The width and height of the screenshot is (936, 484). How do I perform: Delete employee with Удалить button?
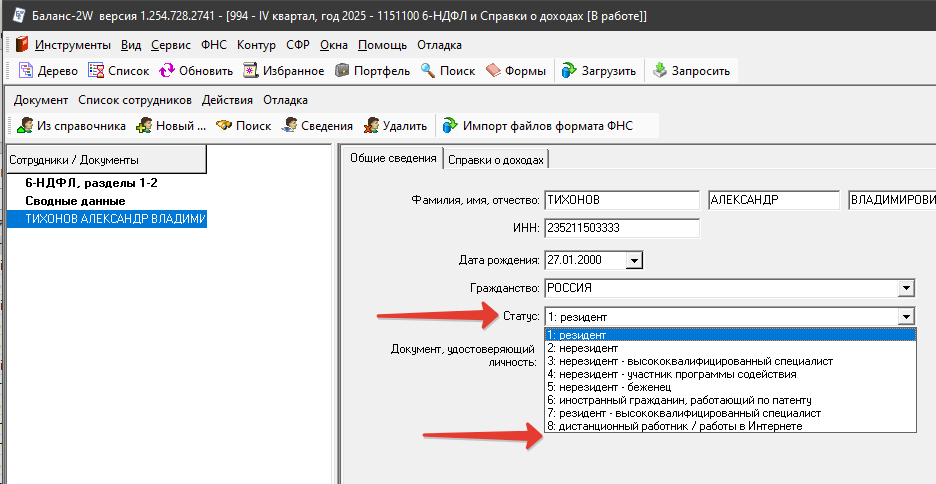[x=396, y=126]
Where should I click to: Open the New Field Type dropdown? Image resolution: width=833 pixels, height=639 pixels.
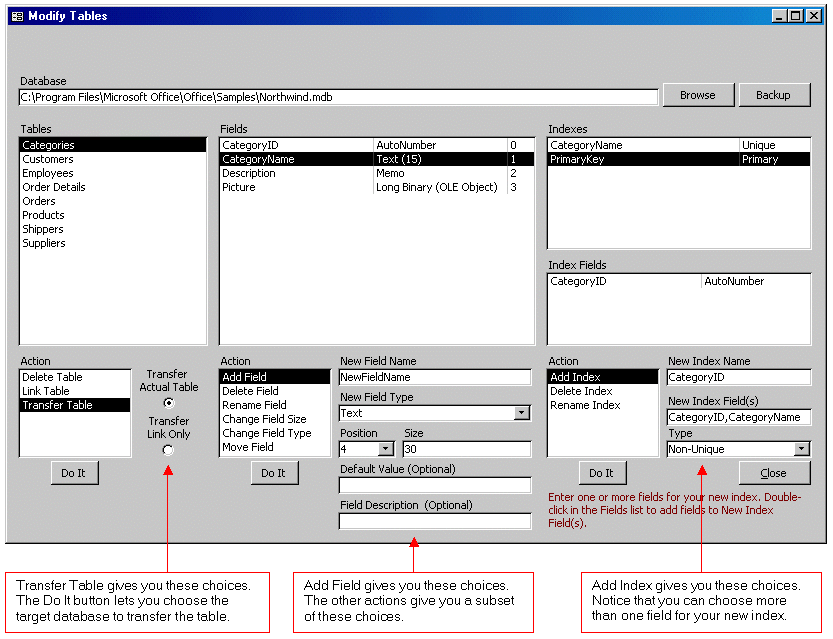(x=521, y=413)
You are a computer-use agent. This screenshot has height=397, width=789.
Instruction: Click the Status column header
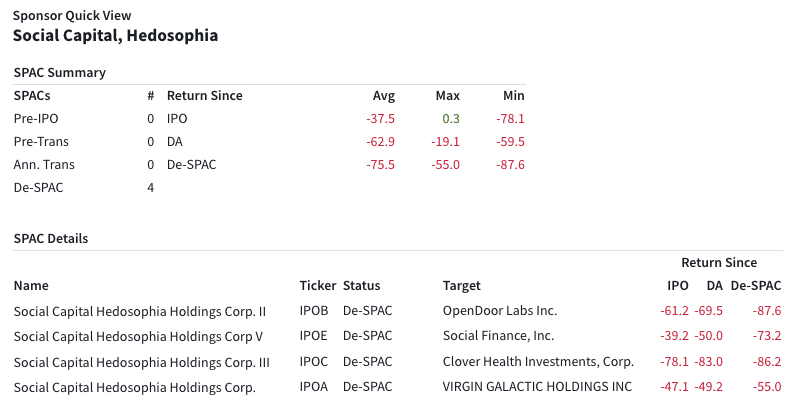(x=362, y=286)
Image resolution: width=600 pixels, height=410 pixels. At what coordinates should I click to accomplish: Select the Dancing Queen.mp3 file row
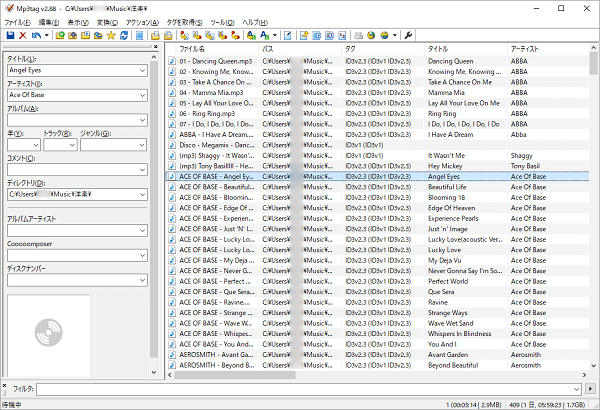(x=215, y=61)
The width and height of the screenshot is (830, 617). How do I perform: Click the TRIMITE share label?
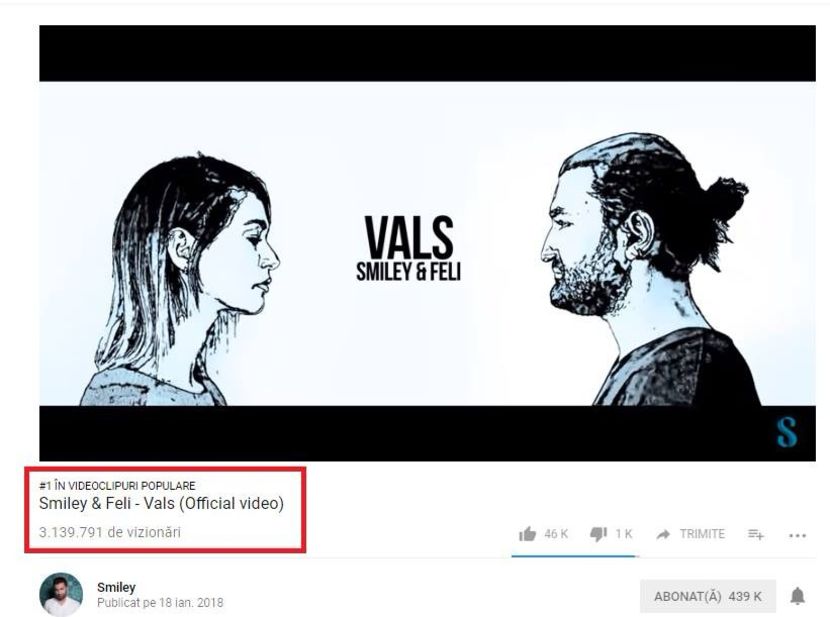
-*-*-
=== What to produce ===
When you retype the listing above, keep each line exactly as written and drop the pictures.

=== Reply to the exercise ===
The width and height of the screenshot is (936, 484). How do I perform: Delete employee with Удалить button?
[x=396, y=126]
Where should I click to: Open the New Field Type dropdown? Image resolution: width=833 pixels, height=639 pixels.
(x=521, y=413)
You are a computer-use agent. This screenshot has height=397, width=789.
Instruction: Click the Status column header
(x=362, y=286)
Image resolution: width=600 pixels, height=410 pixels. At what coordinates should I click to accomplish: Select the Dancing Queen.mp3 file row
(x=215, y=61)
The width and height of the screenshot is (830, 617). How do I perform: Click the TRIMITE share label?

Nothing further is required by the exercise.